##### Records for this exercise

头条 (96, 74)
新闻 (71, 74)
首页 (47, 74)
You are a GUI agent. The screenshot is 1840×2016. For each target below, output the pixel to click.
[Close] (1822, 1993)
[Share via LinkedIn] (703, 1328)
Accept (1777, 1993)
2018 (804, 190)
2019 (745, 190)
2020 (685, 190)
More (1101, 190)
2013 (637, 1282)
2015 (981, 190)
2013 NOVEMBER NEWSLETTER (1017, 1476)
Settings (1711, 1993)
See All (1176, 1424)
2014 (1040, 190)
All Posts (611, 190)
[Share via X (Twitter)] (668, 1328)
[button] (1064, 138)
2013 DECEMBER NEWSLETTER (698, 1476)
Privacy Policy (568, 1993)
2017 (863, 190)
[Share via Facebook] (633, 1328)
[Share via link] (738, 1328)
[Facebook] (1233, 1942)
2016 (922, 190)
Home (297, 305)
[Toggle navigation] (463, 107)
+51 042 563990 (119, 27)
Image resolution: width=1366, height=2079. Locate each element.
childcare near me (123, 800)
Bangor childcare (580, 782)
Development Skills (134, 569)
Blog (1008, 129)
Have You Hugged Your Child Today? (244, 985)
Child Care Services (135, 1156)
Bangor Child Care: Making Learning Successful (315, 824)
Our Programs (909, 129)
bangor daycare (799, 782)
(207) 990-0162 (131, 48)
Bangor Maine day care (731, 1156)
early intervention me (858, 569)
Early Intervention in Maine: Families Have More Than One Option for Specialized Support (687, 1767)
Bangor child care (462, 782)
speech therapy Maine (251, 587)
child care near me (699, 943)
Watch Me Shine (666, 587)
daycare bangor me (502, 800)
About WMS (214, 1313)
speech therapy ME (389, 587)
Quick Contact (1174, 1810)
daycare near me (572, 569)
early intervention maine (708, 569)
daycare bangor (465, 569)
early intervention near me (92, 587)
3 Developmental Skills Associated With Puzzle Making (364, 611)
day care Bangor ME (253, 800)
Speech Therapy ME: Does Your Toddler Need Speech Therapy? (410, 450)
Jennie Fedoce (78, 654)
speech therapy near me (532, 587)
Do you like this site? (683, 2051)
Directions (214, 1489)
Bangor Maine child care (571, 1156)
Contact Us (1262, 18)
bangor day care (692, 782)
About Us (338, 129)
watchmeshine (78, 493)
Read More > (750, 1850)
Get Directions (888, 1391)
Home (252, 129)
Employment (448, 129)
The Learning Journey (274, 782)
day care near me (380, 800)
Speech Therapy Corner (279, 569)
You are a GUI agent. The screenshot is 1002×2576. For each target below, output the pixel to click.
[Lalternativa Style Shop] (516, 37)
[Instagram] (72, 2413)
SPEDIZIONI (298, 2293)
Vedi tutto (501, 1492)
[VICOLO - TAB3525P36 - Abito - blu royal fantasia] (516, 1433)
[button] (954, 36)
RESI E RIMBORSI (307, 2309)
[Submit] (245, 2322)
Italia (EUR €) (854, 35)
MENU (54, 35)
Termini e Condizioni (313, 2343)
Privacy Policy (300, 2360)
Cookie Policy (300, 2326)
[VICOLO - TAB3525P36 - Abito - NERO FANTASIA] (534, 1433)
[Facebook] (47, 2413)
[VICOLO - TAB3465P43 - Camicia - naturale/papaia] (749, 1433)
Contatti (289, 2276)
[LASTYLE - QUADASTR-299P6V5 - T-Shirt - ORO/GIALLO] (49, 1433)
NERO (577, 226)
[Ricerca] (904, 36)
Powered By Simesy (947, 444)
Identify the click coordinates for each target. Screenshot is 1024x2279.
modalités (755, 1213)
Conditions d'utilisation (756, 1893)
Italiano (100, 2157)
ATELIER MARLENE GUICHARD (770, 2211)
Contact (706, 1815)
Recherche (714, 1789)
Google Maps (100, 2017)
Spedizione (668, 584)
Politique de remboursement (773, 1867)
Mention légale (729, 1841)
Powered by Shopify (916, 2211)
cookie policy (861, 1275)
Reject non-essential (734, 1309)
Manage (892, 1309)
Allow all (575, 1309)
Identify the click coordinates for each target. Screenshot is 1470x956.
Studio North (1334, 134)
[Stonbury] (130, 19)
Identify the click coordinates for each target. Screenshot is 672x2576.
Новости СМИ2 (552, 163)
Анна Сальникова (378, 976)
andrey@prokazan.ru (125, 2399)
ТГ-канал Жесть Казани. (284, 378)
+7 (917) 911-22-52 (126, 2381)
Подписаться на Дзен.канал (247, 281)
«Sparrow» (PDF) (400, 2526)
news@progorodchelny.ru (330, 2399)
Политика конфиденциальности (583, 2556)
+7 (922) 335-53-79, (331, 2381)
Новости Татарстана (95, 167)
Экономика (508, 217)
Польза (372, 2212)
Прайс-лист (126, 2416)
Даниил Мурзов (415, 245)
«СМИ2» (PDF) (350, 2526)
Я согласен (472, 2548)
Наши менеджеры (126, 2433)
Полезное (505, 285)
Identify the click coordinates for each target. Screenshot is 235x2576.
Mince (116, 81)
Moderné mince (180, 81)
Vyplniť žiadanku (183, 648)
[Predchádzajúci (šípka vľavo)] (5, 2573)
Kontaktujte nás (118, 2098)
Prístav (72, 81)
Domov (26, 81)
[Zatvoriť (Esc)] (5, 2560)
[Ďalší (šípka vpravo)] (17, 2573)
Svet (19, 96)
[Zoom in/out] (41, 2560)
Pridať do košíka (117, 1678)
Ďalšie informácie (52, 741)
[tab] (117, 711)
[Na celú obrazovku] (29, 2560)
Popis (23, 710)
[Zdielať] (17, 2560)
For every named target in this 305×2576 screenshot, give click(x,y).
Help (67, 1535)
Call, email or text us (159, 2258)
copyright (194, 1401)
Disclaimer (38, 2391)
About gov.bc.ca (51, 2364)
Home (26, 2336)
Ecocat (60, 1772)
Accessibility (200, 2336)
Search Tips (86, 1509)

##########

### Task brief
Transcribe each record exactly. Leave nothing out.

### Output for this exercise
头条 (96, 74)
新闻 (71, 74)
首页 (47, 74)
You are a GUI agent. The screenshot is 1840×2016. For each target below, output the pixel to click.
[Close] (1822, 1993)
[Share via LinkedIn] (703, 1328)
Accept (1777, 1993)
2018 (804, 190)
2019 (745, 190)
2020 (685, 190)
More (1101, 190)
2013 (637, 1282)
2015 (981, 190)
2013 NOVEMBER NEWSLETTER (1017, 1476)
Settings (1711, 1993)
See All (1176, 1424)
2014 (1040, 190)
All Posts (611, 190)
[Share via X (Twitter)] (668, 1328)
[button] (1064, 138)
2013 DECEMBER NEWSLETTER (698, 1476)
Privacy Policy (568, 1993)
2017 (863, 190)
[Share via Facebook] (633, 1328)
[Share via link] (738, 1328)
[Facebook] (1233, 1942)
2016 (922, 190)
Home (297, 305)
[Toggle navigation] (463, 107)
+51 042 563990 (119, 27)
Image resolution: width=1366, height=2079. Locate each element.
childcare near me (123, 800)
Bangor childcare (580, 782)
Development Skills (134, 569)
Blog (1008, 129)
Have You Hugged Your Child Today? (244, 985)
Child Care Services (135, 1156)
Bangor Child Care: Making Learning Successful (315, 824)
Our Programs (909, 129)
bangor daycare (799, 782)
(207) 990-0162 (131, 48)
Bangor Maine day care (731, 1156)
early intervention me (858, 569)
Early Intervention in Maine: Families Have More Than One Option for Specialized Support (687, 1767)
Bangor child care (462, 782)
speech therapy Maine (251, 587)
child care near me (699, 943)
Watch Me Shine (666, 587)
daycare bangor me (502, 800)
About WMS (214, 1313)
speech therapy ME (389, 587)
Quick Contact (1174, 1810)
daycare near me (572, 569)
early intervention maine (708, 569)
daycare bangor (465, 569)
early intervention near me (92, 587)
3 Developmental Skills Associated With Puzzle Making (364, 611)
day care Bangor ME (253, 800)
Speech Therapy ME: Does Your Toddler Need Speech Therapy? (410, 450)
Jennie Fedoce (78, 654)
speech therapy near me (532, 587)
Do you like this site? (683, 2051)
Directions (214, 1489)
Bangor Maine child care (571, 1156)
Contact Us (1262, 18)
bangor day care (692, 782)
About Us (338, 129)
watchmeshine (78, 493)
Read More > (750, 1850)
Get Directions (888, 1391)
Home (252, 129)
Employment (448, 129)
The Learning Journey (274, 782)
day care near me (380, 800)
Speech Therapy Corner (279, 569)
You are a GUI agent. The screenshot is 1002×2576. For each target below, output the pixel to click.
[Lalternativa Style Shop] (516, 37)
[Instagram] (72, 2413)
SPEDIZIONI (298, 2293)
Vedi tutto (501, 1492)
[VICOLO - TAB3525P36 - Abito - blu royal fantasia] (516, 1433)
[button] (954, 36)
RESI E RIMBORSI (307, 2309)
[Submit] (245, 2322)
Italia (EUR €) (854, 35)
MENU (54, 35)
Termini e Condizioni (313, 2343)
Privacy Policy (300, 2360)
Cookie Policy (300, 2326)
[VICOLO - TAB3525P36 - Abito - NERO FANTASIA] (534, 1433)
[Facebook] (47, 2413)
[VICOLO - TAB3465P43 - Camicia - naturale/papaia] (749, 1433)
Contatti (289, 2276)
[LASTYLE - QUADASTR-299P6V5 - T-Shirt - ORO/GIALLO] (49, 1433)
NERO (577, 226)
[Ricerca] (904, 36)
Powered By Simesy (947, 444)
Identify the click coordinates for each target. Screenshot is 1024x2279.
modalités (755, 1213)
Conditions d'utilisation (756, 1893)
Italiano (100, 2157)
ATELIER MARLENE GUICHARD (770, 2211)
Contact (706, 1815)
Recherche (714, 1789)
Google Maps (100, 2017)
Spedizione (668, 584)
Politique de remboursement (773, 1867)
Mention légale (729, 1841)
Powered by Shopify (916, 2211)
cookie policy (861, 1275)
Reject non-essential (734, 1309)
Manage (892, 1309)
Allow all (575, 1309)
Identify the click coordinates for each target. Screenshot is 1470x956.
Studio North (1334, 134)
[Stonbury] (130, 19)
Identify the click coordinates for each target. Screenshot is 672x2576.
Новости СМИ2 (552, 163)
Анна Сальникова (378, 976)
andrey@prokazan.ru (125, 2399)
ТГ-канал Жесть Казани. (284, 378)
+7 (917) 911-22-52 (126, 2381)
Подписаться на Дзен.канал (247, 281)
«Sparrow» (PDF) (400, 2526)
news@progorodchelny.ru (330, 2399)
Политика конфиденциальности (583, 2556)
+7 (922) 335-53-79, (331, 2381)
Новости Татарстана (95, 167)
Экономика (508, 217)
Польза (372, 2212)
Прайс-лист (126, 2416)
Даниил Мурзов (415, 245)
«СМИ2» (PDF) (350, 2526)
Я согласен (472, 2548)
Наши менеджеры (126, 2433)
Полезное (505, 285)
Identify the click coordinates for each target. Screenshot is 235x2576.
Mince (116, 81)
Moderné mince (180, 81)
Vyplniť žiadanku (183, 648)
[Predchádzajúci (šípka vľavo)] (5, 2573)
Kontaktujte nás (118, 2098)
Prístav (72, 81)
Domov (26, 81)
[Zatvoriť (Esc)] (5, 2560)
[Ďalší (šípka vpravo)] (17, 2573)
Svet (19, 96)
[Zoom in/out] (41, 2560)
Pridať do košíka (117, 1678)
Ďalšie informácie (52, 741)
[tab] (117, 711)
[Na celú obrazovku] (29, 2560)
Popis (23, 710)
[Zdielať] (17, 2560)
For every named target in this 305×2576 screenshot, give click(x,y).
Help (67, 1535)
Call, email or text us (159, 2258)
copyright (194, 1401)
Disclaimer (38, 2391)
About gov.bc.ca (51, 2364)
Home (26, 2336)
Ecocat (60, 1772)
Accessibility (200, 2336)
Search Tips (86, 1509)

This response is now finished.